However, Montenegrin NGOs doubt the government’s actual capacity and political will to implement the necessary reforms. The prime minister leads a fragile coalition government that includes pro-Serbian and pro-Russian politicians. In 2024, these coalition partners, under parliamentary speaker Andrija Mandic, inflamed relations with Croatia over second world war crimes. The aim of this was likely to sabotage accession talks by triggering Croatian objections to EU membership for Montenegro. Disagreements about how the coalition votes on EU-related legislation have resulted in other procedural delays: many appointments, such as those of judges and heads of agencies, are still waiting for parliamentary approval. Civil society is sceptical that the country will meet the accession timeline and that the government can deliver EU membership in short order, dismissing the prime minister and his party as lacking seriousness and leadership.[3]
Albania
Albania officially began its EU accession negotiations in July 2022, following years of candidacy status awarded in 2014. Its path has been complex, affected by regional diplomatic disputes and the 2020 overhaul of the accession methodology. Yet in recent years, the Albanian government has embraced the EU’s growth plan for the Western Balkans and aligned laws with open chapters.

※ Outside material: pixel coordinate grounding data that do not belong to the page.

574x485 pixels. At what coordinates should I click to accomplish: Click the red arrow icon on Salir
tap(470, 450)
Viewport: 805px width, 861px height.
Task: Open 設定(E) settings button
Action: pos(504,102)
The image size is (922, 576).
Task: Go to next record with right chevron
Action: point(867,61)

To seize this momentum, Tirana must prove its resolve by speeding up reforms in economics, the rule of law, anti-corruption and public administration.
For Albania’s accession process to be successful, the government must adopt a whole-of-society approach. Opposition members of parliament and parts of civil society frequently complain that the government excludes, or even deliberately marginalises them from the accession process.[4]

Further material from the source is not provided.